In PLoS Biology this week, investigators in Belgium present cisTargetX, a new computational method "that predicts transcription factor binding motifs and their target genes through the integration of gene expression data and comparative genomics." Using three Drosophila species, the team first validated their method in silico; their subsequent perturbations of predicted neurogenesis transcription factors and gene-expression analyses via microarrays, showed the team that "cisTargetX efficiently predicts genetic regulatory interactions and provides mechanistic insight into gene regulatory networks of postembryonic developmental systems."

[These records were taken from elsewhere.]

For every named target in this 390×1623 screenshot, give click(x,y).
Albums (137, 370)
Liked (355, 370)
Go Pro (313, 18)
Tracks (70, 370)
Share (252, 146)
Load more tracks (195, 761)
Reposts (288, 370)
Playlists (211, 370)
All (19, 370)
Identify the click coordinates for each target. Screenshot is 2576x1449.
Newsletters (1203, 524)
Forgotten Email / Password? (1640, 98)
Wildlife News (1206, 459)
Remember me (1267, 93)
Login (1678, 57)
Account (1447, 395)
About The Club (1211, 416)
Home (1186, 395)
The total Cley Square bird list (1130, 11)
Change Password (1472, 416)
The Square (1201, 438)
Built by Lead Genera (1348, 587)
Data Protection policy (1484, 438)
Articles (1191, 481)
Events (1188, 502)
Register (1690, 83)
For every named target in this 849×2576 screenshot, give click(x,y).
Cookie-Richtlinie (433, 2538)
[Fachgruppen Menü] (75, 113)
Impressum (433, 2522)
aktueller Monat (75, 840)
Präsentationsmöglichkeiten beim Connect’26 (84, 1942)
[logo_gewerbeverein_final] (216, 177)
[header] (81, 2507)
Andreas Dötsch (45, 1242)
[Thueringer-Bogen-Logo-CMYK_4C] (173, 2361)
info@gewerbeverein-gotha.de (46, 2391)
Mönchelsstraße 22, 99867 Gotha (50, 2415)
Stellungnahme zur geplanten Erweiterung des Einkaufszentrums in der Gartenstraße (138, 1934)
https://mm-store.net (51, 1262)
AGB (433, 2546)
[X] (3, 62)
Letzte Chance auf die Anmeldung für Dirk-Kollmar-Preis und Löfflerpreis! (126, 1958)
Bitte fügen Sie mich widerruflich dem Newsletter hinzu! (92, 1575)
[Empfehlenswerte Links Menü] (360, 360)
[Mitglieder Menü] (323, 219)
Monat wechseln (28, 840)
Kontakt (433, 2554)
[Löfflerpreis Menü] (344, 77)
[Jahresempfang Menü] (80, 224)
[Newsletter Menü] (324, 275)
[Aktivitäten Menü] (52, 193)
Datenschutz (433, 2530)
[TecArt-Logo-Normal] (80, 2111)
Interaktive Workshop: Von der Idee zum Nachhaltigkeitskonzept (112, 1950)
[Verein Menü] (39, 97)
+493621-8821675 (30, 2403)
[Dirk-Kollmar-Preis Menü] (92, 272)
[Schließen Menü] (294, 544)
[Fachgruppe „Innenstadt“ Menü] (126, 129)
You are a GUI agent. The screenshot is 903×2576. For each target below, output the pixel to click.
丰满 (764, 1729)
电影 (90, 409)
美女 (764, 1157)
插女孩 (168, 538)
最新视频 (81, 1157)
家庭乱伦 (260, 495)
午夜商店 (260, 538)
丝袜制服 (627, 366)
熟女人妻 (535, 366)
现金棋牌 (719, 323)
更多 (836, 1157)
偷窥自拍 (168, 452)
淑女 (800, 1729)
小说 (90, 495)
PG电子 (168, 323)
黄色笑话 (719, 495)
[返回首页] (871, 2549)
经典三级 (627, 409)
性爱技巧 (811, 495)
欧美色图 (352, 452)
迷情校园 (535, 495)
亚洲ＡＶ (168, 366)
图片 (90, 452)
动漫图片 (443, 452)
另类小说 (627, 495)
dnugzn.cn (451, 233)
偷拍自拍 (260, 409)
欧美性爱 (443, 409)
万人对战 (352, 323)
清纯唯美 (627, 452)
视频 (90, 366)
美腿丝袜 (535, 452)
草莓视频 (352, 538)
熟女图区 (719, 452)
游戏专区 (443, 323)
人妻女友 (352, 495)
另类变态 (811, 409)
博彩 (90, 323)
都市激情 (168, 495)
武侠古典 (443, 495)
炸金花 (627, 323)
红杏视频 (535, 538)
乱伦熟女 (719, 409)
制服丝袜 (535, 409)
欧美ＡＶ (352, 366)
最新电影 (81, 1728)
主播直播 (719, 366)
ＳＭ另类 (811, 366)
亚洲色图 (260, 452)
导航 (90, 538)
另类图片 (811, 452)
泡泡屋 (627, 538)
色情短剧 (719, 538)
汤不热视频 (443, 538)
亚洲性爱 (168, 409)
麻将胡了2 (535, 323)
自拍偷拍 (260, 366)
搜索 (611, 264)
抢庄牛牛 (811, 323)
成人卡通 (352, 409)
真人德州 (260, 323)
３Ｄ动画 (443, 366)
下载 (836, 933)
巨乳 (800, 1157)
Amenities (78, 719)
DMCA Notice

Also in PLoS Biology, researchers at the University of Münster Institute for Experimental Pathology "provide evidence from newly established and virtually homoplasy-free retroposon insertion markers for the basal relationships among marsupial orders." Specifically, the team screened 217,000 retroposon-containing loci from opossum and kangaroo in silico and deduced 53 phylogenetically informative markers. The authors say that their study "provides important insight into the evolution of retroposable elements in the marsupial genome," and that, when combined with paleobiogeographic information, this retrotransposon insertion pattern "indicates a single marsupial migration from South America to Australia." In an accompanying editorial, Mason Inman says that "jumping genetic elements are themselves shifty, but they could help settle the science."
Over in PLoS Genetics, an international research team led by investigators at North Carolina State University reports their "quantitative and molecular genetic analyses of mutations increasing Drosophila life span." They confirmed 58 mutations for increased longevity in the fruit fly, the effects of which they also confirmed to be highly sex-specific. "Mutations in the same gene were associated with both increased and decreased life span, depending on the location and orientation of the P–element insertion, and genetic background," the authors write, adding that a "comparison of transcript profiles of long-lived mutations and the control line reveals a transcriptional signature of increased life span."
Investigators at the University of Maryland and their colleagues this week report that three genes — hrg-4, mrp-5, and F22B5.4 — are "vital for organismal heme homeostasis in C. elegans." With gene-expression array and RNAi-mediated knockdown experiments, found a "catalog of genes that are essential for metazoan heme homeostasis" in the nematode, some of which, they write, have putative homologs in humans. They conclude that their work demonstrates "the power of C. elegans as a genetic animal model to dissect the regulatory circuits which mediate heme trafficking in both vertebrate hosts and their parasites, which depend on environmental heme for survival."